**Problem requirements**
Every record that follows should be printed verbatim.

§ §

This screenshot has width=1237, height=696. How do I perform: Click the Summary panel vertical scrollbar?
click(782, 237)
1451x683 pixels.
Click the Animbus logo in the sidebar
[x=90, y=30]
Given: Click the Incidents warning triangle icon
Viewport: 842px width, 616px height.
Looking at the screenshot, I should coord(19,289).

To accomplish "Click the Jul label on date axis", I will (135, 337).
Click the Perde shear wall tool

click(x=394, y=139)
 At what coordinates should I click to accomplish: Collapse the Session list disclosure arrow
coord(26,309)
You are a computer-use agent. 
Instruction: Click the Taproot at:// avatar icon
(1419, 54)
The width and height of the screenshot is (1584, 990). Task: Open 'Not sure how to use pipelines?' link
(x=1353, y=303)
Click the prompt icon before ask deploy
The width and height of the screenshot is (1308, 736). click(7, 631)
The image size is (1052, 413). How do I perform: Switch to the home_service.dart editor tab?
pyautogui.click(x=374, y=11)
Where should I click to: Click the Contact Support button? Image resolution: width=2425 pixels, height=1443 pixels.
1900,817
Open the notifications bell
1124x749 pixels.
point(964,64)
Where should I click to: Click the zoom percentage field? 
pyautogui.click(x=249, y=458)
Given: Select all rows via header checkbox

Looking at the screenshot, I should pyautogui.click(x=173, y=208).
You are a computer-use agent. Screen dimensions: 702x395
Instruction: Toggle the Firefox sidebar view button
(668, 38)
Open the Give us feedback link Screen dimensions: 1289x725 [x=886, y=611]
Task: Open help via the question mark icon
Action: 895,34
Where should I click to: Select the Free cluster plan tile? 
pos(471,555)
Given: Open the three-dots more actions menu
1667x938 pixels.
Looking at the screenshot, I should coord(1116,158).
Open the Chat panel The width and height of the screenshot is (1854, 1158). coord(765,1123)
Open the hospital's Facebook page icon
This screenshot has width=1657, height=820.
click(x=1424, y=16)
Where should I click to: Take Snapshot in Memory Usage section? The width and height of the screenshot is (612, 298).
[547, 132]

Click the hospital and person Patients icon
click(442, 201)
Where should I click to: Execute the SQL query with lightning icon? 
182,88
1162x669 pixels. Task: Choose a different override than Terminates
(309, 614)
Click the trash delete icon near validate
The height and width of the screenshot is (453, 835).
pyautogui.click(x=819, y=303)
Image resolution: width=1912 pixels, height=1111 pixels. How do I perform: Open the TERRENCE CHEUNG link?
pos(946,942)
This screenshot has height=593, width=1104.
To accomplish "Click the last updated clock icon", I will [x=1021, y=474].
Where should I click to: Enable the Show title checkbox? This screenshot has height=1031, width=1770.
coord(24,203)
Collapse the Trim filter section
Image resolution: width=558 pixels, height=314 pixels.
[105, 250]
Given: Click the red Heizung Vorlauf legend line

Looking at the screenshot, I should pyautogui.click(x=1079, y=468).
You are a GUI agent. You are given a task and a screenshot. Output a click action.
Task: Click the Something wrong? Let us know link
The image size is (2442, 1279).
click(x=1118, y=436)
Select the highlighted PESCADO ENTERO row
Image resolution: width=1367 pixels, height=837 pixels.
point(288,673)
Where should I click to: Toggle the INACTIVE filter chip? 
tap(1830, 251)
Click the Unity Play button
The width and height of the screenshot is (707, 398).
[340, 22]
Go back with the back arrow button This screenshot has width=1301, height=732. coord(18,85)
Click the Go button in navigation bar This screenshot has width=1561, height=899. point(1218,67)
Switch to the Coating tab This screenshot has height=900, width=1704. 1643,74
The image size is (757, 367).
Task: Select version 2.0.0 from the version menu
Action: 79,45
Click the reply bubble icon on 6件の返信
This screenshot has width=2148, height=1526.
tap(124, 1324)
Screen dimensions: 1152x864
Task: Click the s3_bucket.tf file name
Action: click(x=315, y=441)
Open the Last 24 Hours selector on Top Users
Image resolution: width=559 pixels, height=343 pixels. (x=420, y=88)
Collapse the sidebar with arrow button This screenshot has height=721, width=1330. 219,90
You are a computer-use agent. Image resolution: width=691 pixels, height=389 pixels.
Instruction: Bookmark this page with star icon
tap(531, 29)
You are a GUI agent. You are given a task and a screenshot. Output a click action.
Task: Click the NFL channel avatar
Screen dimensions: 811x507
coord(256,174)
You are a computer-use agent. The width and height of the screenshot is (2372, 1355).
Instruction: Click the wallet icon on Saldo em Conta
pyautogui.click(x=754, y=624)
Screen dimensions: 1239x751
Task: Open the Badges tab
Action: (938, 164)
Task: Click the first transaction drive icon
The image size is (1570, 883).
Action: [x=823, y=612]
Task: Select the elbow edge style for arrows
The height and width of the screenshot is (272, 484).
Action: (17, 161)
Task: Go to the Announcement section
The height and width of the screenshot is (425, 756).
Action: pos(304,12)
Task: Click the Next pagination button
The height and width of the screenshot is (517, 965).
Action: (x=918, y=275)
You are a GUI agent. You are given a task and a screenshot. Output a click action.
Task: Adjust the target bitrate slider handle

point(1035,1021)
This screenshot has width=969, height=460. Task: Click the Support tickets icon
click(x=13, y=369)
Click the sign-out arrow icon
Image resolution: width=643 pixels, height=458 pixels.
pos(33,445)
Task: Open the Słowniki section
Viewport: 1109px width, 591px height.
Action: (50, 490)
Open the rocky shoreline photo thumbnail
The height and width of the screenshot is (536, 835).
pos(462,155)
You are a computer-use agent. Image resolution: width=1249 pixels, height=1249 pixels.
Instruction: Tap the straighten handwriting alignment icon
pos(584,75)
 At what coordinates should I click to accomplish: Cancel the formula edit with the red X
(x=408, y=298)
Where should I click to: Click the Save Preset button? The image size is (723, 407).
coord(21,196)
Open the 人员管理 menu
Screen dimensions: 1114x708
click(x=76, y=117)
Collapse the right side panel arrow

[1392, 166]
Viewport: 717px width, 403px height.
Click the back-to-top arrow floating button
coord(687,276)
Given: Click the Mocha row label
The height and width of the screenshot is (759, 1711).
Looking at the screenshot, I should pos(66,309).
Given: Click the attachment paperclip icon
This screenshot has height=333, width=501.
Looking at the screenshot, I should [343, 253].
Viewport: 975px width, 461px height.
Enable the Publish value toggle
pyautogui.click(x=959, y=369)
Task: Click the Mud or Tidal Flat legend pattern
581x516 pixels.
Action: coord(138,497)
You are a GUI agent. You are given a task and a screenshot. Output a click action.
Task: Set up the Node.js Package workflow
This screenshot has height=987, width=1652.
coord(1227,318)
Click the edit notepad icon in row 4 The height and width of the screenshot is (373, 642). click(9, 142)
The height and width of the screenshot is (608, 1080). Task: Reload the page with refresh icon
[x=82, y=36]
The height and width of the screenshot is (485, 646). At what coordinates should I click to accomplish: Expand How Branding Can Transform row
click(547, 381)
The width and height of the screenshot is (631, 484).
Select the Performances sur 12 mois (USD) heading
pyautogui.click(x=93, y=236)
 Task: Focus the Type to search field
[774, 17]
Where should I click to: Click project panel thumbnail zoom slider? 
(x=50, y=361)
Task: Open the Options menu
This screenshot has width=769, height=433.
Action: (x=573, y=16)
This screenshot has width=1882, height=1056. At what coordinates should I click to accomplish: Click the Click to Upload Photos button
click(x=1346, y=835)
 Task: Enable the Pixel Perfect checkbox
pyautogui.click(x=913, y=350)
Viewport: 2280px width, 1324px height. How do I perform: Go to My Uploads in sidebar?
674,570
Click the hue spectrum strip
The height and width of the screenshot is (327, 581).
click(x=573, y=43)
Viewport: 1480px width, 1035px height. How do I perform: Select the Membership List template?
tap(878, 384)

§ §

**Exercise answer**
This screenshot has width=1237, height=696. How do I perform: Click the Summary panel vertical scrollbar?
click(782, 237)
1451x683 pixels.
Click the Animbus logo in the sidebar
[x=90, y=30]
Given: Click the Incidents warning triangle icon
Viewport: 842px width, 616px height.
Looking at the screenshot, I should coord(19,289).

To accomplish "Click the Jul label on date axis", I will (135, 337).
Click the Perde shear wall tool

click(x=394, y=139)
 At what coordinates should I click to accomplish: Collapse the Session list disclosure arrow
coord(26,309)
You are a computer-use agent. 
Instruction: Click the Taproot at:// avatar icon
(1419, 54)
The width and height of the screenshot is (1584, 990). Task: Open 'Not sure how to use pipelines?' link
(x=1353, y=303)
Click the prompt icon before ask deploy
The width and height of the screenshot is (1308, 736). click(7, 631)
The image size is (1052, 413). How do I perform: Switch to the home_service.dart editor tab?
pyautogui.click(x=374, y=11)
Where should I click to: Click the Contact Support button? Image resolution: width=2425 pixels, height=1443 pixels.
1900,817
Open the notifications bell
1124x749 pixels.
point(964,64)
Where should I click to: Click the zoom percentage field? 
pyautogui.click(x=249, y=458)
Given: Select all rows via header checkbox

Looking at the screenshot, I should pyautogui.click(x=173, y=208).
You are a computer-use agent. Screen dimensions: 702x395
Instruction: Toggle the Firefox sidebar view button
(668, 38)
Open the Give us feedback link Screen dimensions: 1289x725 [x=886, y=611]
Task: Open help via the question mark icon
Action: 895,34
Where should I click to: Select the Free cluster plan tile? 
pos(471,555)
Given: Open the three-dots more actions menu
1667x938 pixels.
Looking at the screenshot, I should coord(1116,158).
Open the Chat panel The width and height of the screenshot is (1854, 1158). coord(765,1123)
Open the hospital's Facebook page icon
This screenshot has width=1657, height=820.
click(x=1424, y=16)
Where should I click to: Take Snapshot in Memory Usage section? The width and height of the screenshot is (612, 298).
[547, 132]

Click the hospital and person Patients icon
click(442, 201)
Where should I click to: Execute the SQL query with lightning icon? 
182,88
1162x669 pixels. Task: Choose a different override than Terminates
(309, 614)
Click the trash delete icon near validate
The height and width of the screenshot is (453, 835).
pyautogui.click(x=819, y=303)
Image resolution: width=1912 pixels, height=1111 pixels. How do I perform: Open the TERRENCE CHEUNG link?
pos(946,942)
This screenshot has height=593, width=1104.
To accomplish "Click the last updated clock icon", I will [x=1021, y=474].
Where should I click to: Enable the Show title checkbox? This screenshot has height=1031, width=1770.
coord(24,203)
Collapse the Trim filter section
Image resolution: width=558 pixels, height=314 pixels.
[105, 250]
Given: Click the red Heizung Vorlauf legend line

Looking at the screenshot, I should pyautogui.click(x=1079, y=468).
You are a GUI agent. You are given a task and a screenshot. Output a click action.
Task: Click the Something wrong? Let us know link
The image size is (2442, 1279).
click(x=1118, y=436)
Select the highlighted PESCADO ENTERO row
Image resolution: width=1367 pixels, height=837 pixels.
point(288,673)
Where should I click to: Toggle the INACTIVE filter chip? 
tap(1830, 251)
Click the Unity Play button
The width and height of the screenshot is (707, 398).
[340, 22]
Go back with the back arrow button This screenshot has width=1301, height=732. coord(18,85)
Click the Go button in navigation bar This screenshot has width=1561, height=899. point(1218,67)
Switch to the Coating tab This screenshot has height=900, width=1704. 1643,74
The image size is (757, 367).
Task: Select version 2.0.0 from the version menu
Action: 79,45
Click the reply bubble icon on 6件の返信
This screenshot has width=2148, height=1526.
tap(124, 1324)
Screen dimensions: 1152x864
Task: Click the s3_bucket.tf file name
Action: click(x=315, y=441)
Open the Last 24 Hours selector on Top Users
Image resolution: width=559 pixels, height=343 pixels. (x=420, y=88)
Collapse the sidebar with arrow button This screenshot has height=721, width=1330. 219,90
You are a computer-use agent. Image resolution: width=691 pixels, height=389 pixels.
Instruction: Bookmark this page with star icon
tap(531, 29)
You are a GUI agent. You are given a task and a screenshot. Output a click action.
Task: Click the NFL channel avatar
Screen dimensions: 811x507
coord(256,174)
You are a computer-use agent. The width and height of the screenshot is (2372, 1355).
Instruction: Click the wallet icon on Saldo em Conta
pyautogui.click(x=754, y=624)
Screen dimensions: 1239x751
Task: Open the Badges tab
Action: (938, 164)
Task: Click the first transaction drive icon
The image size is (1570, 883).
Action: [x=823, y=612]
Task: Select the elbow edge style for arrows
The height and width of the screenshot is (272, 484).
Action: (17, 161)
Task: Go to the Announcement section
The height and width of the screenshot is (425, 756).
Action: pos(304,12)
Task: Click the Next pagination button
The height and width of the screenshot is (517, 965).
Action: (x=918, y=275)
You are a GUI agent. You are given a task and a screenshot. Output a click action.
Task: Adjust the target bitrate slider handle

point(1035,1021)
This screenshot has width=969, height=460. Task: Click the Support tickets icon
click(x=13, y=369)
Click the sign-out arrow icon
Image resolution: width=643 pixels, height=458 pixels.
pos(33,445)
Task: Open the Słowniki section
Viewport: 1109px width, 591px height.
Action: (50, 490)
Open the rocky shoreline photo thumbnail
The height and width of the screenshot is (536, 835).
pos(462,155)
You are a computer-use agent. Image resolution: width=1249 pixels, height=1249 pixels.
Instruction: Tap the straighten handwriting alignment icon
pos(584,75)
 At what coordinates should I click to accomplish: Cancel the formula edit with the red X
(x=408, y=298)
Where should I click to: Click the Save Preset button? The image size is (723, 407).
coord(21,196)
Open the 人员管理 menu
Screen dimensions: 1114x708
click(x=76, y=117)
Collapse the right side panel arrow

[1392, 166]
Viewport: 717px width, 403px height.
Click the back-to-top arrow floating button
coord(687,276)
Given: Click the Mocha row label
The height and width of the screenshot is (759, 1711).
Looking at the screenshot, I should pos(66,309).
Given: Click the attachment paperclip icon
This screenshot has height=333, width=501.
Looking at the screenshot, I should [343, 253].
Viewport: 975px width, 461px height.
Enable the Publish value toggle
pyautogui.click(x=959, y=369)
Task: Click the Mud or Tidal Flat legend pattern
581x516 pixels.
Action: coord(138,497)
You are a GUI agent. You are given a task and a screenshot. Output a click action.
Task: Set up the Node.js Package workflow
This screenshot has height=987, width=1652.
coord(1227,318)
Click the edit notepad icon in row 4 The height and width of the screenshot is (373, 642). click(9, 142)
The height and width of the screenshot is (608, 1080). Task: Reload the page with refresh icon
[x=82, y=36]
The height and width of the screenshot is (485, 646). At what coordinates should I click to accomplish: Expand How Branding Can Transform row
click(547, 381)
The width and height of the screenshot is (631, 484).
Select the Performances sur 12 mois (USD) heading
pyautogui.click(x=93, y=236)
 Task: Focus the Type to search field
[774, 17]
Where should I click to: Click project panel thumbnail zoom slider? 
(x=50, y=361)
Task: Open the Options menu
This screenshot has width=769, height=433.
Action: (x=573, y=16)
This screenshot has width=1882, height=1056. At what coordinates should I click to accomplish: Click the Click to Upload Photos button
click(x=1346, y=835)
 Task: Enable the Pixel Perfect checkbox
pyautogui.click(x=913, y=350)
Viewport: 2280px width, 1324px height. How do I perform: Go to My Uploads in sidebar?
674,570
Click the hue spectrum strip
The height and width of the screenshot is (327, 581).
click(x=573, y=43)
Viewport: 1480px width, 1035px height. How do I perform: Select the Membership List template?
tap(878, 384)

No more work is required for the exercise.